The Legislature's watchdog group is set to ramp up its investigation into what happened to millions of state and federal dollars for the James E. Clyburn University Transportation Center.

Thomas Bardin, director of the Legislative Audit Council, said starting next week, investigators will be working full time at South Carolina State University's Orangeburg campus. For more than a month, they have been working mostly from their offices in Columbia.

Bardin said his goal is to complete the investigation before the start of the next legislative session, which begins in January.

The audit council is trying to learn how more than $30 million in state and federal money for transportation-related programs has been spent since the program was launched at S.C. State more than a decade ago. It's also looking into how about $5 million, out of about $26 million available, for a new transportation complex has been spent.

The council began the audit in July after state legislators called for it in response to a June 14 report in The Post and Courier. The report found that the university was about to begin construction on the transportation complex even though no transportation research was under way, officials were unable to explain how millions of dollars for programs had been spent, and the center lost its designation.
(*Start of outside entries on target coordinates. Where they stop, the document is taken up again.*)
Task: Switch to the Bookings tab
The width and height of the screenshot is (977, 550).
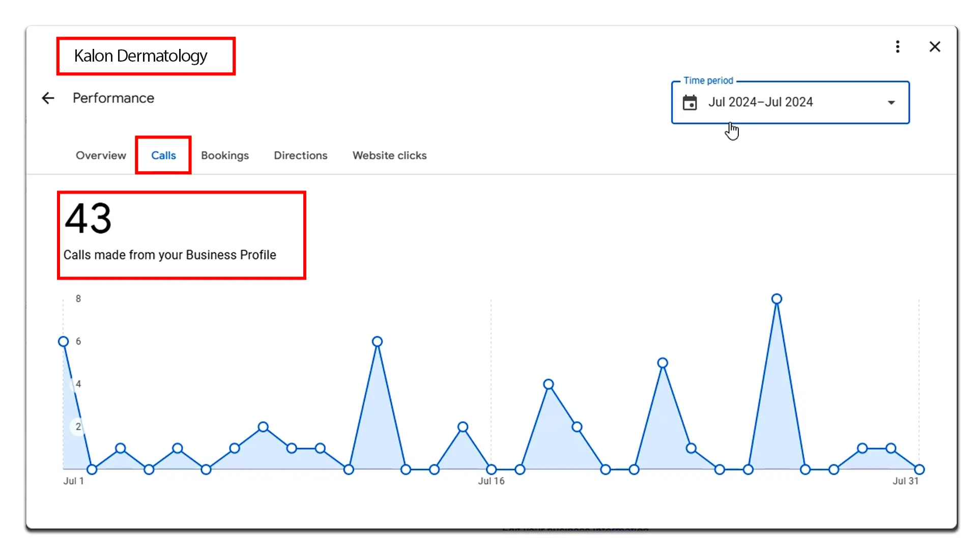Action: [x=225, y=155]
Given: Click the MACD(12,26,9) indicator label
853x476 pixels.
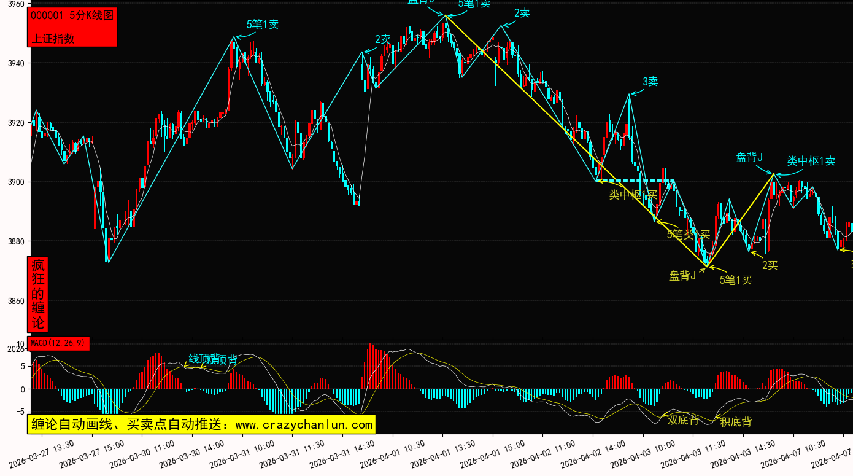Looking at the screenshot, I should pyautogui.click(x=59, y=343).
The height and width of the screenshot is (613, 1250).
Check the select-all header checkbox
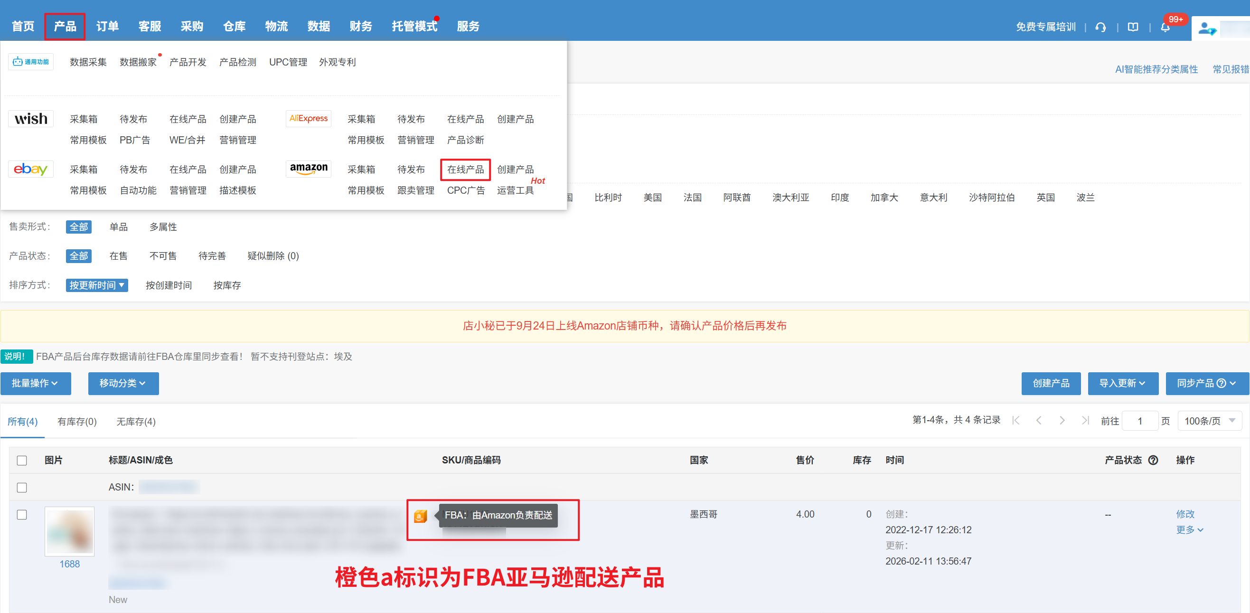pos(22,460)
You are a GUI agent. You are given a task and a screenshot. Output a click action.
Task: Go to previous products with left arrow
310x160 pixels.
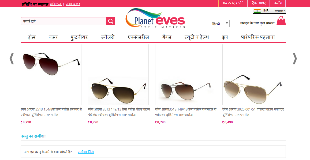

The building is to be named in honor of Jim Clyburn, the U.S. House majority whip. Clyburn is a graduate of S.C. State, South Carolina's only public historically black university.

State Sen. Robert Ford, D-Charleston, said he trusts the audit council to produce an accurate and comprehensive report, and to get to the bottom of any problems at the university.

"The LAC folks are some of the best in the country," he said. "They are thorough and precise."

Ford also said that he hopes when the report is done, the council will be able to attribute problems to "bad booking" and not to financial "hanky panky."

S.C. State serves some of the state's lowest-income students, he said. "It would be shameful" to divert money from their educational needs. "Every penny at that institution is important," he said.

S.C. State President George Cooper said the university "is completely committed to transparency and accountability, and during this process we will ensure that the university fully cooperates with the mandates that the council sets forth."